Short task. Copy the material verbatim, starting at its first line and continuing through the line that contains "pos(957,421)".

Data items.
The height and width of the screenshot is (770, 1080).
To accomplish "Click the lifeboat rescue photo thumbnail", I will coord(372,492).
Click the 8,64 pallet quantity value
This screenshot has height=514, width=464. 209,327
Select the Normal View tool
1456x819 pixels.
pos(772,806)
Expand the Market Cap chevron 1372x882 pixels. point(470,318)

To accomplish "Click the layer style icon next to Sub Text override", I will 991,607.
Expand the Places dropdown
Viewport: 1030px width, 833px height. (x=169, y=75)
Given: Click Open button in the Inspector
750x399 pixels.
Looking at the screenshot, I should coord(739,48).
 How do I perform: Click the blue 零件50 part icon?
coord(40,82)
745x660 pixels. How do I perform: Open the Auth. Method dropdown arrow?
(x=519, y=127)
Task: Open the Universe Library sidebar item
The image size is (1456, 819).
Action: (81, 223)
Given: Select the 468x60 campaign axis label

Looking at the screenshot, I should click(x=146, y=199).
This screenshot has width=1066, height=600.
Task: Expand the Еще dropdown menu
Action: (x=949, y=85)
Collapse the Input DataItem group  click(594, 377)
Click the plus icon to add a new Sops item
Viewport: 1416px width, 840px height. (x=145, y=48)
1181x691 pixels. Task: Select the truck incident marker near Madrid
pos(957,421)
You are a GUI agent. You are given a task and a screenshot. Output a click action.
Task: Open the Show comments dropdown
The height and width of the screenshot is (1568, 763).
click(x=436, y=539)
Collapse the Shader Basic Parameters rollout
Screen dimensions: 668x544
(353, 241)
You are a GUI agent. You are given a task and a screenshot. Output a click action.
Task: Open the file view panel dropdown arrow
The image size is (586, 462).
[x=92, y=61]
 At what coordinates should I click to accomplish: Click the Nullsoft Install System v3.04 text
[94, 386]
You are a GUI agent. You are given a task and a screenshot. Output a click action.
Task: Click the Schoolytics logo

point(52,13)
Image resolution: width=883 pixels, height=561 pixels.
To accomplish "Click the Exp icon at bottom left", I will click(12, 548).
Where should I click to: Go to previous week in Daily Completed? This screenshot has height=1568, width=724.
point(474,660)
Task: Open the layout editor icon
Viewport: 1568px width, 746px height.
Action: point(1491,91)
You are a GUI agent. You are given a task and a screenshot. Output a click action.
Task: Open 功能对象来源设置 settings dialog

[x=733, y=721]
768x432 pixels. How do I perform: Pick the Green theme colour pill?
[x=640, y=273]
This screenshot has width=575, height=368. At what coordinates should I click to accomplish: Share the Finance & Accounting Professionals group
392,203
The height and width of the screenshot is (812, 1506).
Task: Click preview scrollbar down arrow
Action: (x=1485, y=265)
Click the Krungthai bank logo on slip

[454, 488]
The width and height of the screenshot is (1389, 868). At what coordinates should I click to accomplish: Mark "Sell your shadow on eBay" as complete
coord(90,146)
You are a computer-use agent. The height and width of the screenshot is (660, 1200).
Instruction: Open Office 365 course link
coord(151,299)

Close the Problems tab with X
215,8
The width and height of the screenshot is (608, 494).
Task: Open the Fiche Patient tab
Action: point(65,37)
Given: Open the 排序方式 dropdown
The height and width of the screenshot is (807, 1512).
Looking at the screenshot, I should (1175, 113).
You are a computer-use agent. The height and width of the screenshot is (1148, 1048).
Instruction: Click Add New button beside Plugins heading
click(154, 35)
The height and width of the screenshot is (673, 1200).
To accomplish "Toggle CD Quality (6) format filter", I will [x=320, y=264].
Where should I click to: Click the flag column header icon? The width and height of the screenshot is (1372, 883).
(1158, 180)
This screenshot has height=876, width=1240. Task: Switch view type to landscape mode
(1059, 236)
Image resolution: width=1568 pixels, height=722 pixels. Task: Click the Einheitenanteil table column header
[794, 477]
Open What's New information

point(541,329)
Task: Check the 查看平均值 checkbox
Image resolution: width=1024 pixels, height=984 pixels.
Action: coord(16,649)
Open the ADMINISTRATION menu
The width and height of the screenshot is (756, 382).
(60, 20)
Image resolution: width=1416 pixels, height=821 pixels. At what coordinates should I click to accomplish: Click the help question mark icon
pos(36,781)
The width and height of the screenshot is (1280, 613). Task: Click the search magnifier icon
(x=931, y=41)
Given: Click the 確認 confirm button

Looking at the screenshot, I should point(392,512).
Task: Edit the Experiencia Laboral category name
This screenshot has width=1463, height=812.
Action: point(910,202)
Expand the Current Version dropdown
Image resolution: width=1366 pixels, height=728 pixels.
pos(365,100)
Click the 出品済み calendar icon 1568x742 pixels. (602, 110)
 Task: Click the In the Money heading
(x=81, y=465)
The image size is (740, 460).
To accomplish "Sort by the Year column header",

Finished task.
The height and width of the screenshot is (770, 1080).
To accomplish "Click the lifeboat rescue photo thumbnail", I will coord(372,492).
Click the 8,64 pallet quantity value
This screenshot has height=514, width=464. 209,327
Select the Normal View tool
1456x819 pixels.
pos(772,806)
Expand the Market Cap chevron 1372x882 pixels. point(470,318)

To accomplish "Click the layer style icon next to Sub Text override", I will 991,607.
Expand the Places dropdown
Viewport: 1030px width, 833px height. (x=169, y=75)
Given: Click Open button in the Inspector
750x399 pixels.
Looking at the screenshot, I should coord(739,48).
 How do I perform: Click the blue 零件50 part icon?
coord(40,82)
745x660 pixels. How do I perform: Open the Auth. Method dropdown arrow?
(x=519, y=127)
Task: Open the Universe Library sidebar item
The image size is (1456, 819).
Action: (81, 223)
Given: Select the 468x60 campaign axis label

Looking at the screenshot, I should click(x=146, y=199).
This screenshot has width=1066, height=600.
Task: Expand the Еще dropdown menu
Action: (x=949, y=85)
Collapse the Input DataItem group  click(594, 377)
Click the plus icon to add a new Sops item
Viewport: 1416px width, 840px height. (x=145, y=48)
1181x691 pixels. Task: Select the truck incident marker near Madrid
pos(957,421)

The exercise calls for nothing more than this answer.